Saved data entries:
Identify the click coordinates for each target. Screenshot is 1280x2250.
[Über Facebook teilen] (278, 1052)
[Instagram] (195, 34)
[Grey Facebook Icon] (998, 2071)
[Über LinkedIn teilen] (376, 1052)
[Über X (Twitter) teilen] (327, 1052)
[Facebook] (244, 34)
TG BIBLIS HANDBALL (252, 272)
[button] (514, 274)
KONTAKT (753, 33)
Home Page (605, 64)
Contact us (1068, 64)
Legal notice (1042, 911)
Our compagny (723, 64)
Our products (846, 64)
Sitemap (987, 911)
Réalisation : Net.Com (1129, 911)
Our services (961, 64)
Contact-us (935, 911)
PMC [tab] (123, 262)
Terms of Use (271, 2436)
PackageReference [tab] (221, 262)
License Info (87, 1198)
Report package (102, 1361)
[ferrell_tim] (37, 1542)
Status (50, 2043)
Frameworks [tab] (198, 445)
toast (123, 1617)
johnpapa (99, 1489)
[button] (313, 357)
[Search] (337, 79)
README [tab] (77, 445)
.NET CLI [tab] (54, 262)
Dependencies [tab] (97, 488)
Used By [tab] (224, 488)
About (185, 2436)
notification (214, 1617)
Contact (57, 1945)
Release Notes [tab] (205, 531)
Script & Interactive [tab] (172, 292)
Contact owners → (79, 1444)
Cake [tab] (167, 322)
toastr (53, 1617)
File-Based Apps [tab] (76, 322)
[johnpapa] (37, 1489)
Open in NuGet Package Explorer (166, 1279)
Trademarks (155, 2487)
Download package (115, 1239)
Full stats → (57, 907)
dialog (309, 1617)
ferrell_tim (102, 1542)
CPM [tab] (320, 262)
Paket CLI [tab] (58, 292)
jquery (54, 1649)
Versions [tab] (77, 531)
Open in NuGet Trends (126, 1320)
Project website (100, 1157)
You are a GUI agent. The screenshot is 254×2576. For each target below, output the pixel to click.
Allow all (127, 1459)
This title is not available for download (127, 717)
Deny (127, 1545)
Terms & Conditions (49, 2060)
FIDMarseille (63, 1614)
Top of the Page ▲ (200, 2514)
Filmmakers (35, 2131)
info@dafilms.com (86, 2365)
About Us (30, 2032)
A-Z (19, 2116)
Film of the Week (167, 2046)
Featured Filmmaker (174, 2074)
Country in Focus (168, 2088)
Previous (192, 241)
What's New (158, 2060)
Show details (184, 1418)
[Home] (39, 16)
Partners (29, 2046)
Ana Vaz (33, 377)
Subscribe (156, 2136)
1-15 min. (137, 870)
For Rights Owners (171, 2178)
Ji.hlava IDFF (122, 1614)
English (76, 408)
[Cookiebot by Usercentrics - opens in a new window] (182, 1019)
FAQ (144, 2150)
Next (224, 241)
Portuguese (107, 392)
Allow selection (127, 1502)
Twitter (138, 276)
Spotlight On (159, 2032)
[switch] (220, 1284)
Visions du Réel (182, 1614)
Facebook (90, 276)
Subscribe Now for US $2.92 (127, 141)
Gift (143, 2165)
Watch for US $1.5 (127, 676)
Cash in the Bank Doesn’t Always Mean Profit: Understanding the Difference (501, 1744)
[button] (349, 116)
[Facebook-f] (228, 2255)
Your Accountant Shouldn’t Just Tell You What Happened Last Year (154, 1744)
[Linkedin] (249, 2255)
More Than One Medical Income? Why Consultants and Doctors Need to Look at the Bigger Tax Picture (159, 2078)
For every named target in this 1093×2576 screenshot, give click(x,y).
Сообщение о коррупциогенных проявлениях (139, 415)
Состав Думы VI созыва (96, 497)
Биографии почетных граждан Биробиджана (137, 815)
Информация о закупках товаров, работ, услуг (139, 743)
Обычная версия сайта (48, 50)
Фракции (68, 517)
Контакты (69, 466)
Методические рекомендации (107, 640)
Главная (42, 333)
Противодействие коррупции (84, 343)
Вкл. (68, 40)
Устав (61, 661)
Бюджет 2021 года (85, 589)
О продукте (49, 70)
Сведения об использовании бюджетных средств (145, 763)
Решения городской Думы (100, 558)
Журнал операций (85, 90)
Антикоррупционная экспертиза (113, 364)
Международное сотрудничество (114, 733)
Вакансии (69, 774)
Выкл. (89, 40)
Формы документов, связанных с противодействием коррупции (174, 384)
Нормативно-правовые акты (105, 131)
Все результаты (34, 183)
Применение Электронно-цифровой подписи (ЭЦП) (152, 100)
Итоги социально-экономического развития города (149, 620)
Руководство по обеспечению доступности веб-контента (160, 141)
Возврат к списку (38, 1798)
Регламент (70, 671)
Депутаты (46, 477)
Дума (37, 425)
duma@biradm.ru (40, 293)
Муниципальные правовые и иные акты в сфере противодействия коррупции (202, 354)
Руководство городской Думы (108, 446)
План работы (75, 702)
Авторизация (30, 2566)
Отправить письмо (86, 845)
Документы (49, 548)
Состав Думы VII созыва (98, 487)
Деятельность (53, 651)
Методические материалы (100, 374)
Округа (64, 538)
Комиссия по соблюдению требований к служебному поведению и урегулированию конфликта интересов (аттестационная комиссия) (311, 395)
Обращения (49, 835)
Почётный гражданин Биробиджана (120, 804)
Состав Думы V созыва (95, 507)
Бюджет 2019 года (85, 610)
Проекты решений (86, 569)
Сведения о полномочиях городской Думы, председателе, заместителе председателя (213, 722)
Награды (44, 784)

### EXERCISE DETAILS
The expected answer is each line of the records above that includes the string "Руководство".

### RESPONSE TO THE EXERCISE
Руководство по обеспечению доступности веб-контента (160, 141)
Руководство городской Думы (108, 446)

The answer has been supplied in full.